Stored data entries

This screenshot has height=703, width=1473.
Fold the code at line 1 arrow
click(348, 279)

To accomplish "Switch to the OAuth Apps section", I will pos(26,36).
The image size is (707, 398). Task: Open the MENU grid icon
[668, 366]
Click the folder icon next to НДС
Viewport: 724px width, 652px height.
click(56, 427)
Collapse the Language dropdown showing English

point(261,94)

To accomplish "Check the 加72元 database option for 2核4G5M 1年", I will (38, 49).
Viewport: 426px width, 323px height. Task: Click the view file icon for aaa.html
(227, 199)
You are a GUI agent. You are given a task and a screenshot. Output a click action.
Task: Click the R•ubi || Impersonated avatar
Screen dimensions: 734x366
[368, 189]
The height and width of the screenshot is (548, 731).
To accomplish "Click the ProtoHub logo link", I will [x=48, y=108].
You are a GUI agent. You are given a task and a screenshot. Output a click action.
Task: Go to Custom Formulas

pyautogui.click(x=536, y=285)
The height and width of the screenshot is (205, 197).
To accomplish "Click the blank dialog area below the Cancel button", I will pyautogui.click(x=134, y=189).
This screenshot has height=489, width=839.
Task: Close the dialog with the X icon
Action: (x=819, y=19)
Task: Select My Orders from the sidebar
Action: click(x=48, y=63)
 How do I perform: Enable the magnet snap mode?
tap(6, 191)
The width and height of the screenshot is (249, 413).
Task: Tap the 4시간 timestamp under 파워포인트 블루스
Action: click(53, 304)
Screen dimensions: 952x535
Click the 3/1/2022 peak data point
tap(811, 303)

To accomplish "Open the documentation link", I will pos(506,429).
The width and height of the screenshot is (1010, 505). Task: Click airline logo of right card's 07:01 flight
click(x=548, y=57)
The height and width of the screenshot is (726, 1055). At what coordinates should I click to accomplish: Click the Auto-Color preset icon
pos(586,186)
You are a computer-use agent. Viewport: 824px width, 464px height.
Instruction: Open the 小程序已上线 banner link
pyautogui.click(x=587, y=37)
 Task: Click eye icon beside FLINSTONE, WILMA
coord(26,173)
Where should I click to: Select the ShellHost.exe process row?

* [Activity]
Each record is to be retyped exactly as it appears.

* [Response]
This screenshot has height=703, width=1473.
Fold the code at line 1 arrow
click(348, 279)

To accomplish "Switch to the OAuth Apps section", I will pos(26,36).
The image size is (707, 398). Task: Open the MENU grid icon
[668, 366]
Click the folder icon next to НДС
Viewport: 724px width, 652px height.
click(56, 427)
Collapse the Language dropdown showing English

point(261,94)

To accomplish "Check the 加72元 database option for 2核4G5M 1年", I will (38, 49).
Viewport: 426px width, 323px height. Task: Click the view file icon for aaa.html
(227, 199)
You are a GUI agent. You are given a task and a screenshot. Output a click action.
Task: Click the R•ubi || Impersonated avatar
Screen dimensions: 734x366
[368, 189]
The height and width of the screenshot is (548, 731).
To accomplish "Click the ProtoHub logo link", I will [x=48, y=108].
You are a GUI agent. You are given a task and a screenshot. Output a click action.
Task: Go to Custom Formulas

pyautogui.click(x=536, y=285)
The height and width of the screenshot is (205, 197).
To accomplish "Click the blank dialog area below the Cancel button", I will pyautogui.click(x=134, y=189).
This screenshot has height=489, width=839.
Task: Close the dialog with the X icon
Action: (x=819, y=19)
Task: Select My Orders from the sidebar
Action: click(x=48, y=63)
 How do I perform: Enable the magnet snap mode?
tap(6, 191)
The width and height of the screenshot is (249, 413).
Task: Tap the 4시간 timestamp under 파워포인트 블루스
Action: click(53, 304)
Screen dimensions: 952x535
Click the 3/1/2022 peak data point
tap(811, 303)

To accomplish "Open the documentation link", I will pos(506,429).
The width and height of the screenshot is (1010, 505). Task: Click airline logo of right card's 07:01 flight
click(x=548, y=57)
The height and width of the screenshot is (726, 1055). At what coordinates should I click to accomplish: Click the Auto-Color preset icon
pos(586,186)
You are a computer-use agent. Viewport: 824px width, 464px height.
Instruction: Open the 小程序已上线 banner link
pyautogui.click(x=587, y=37)
 Task: Click eye icon beside FLINSTONE, WILMA
coord(26,173)
Where should I click to: Select the ShellHost.exe process row?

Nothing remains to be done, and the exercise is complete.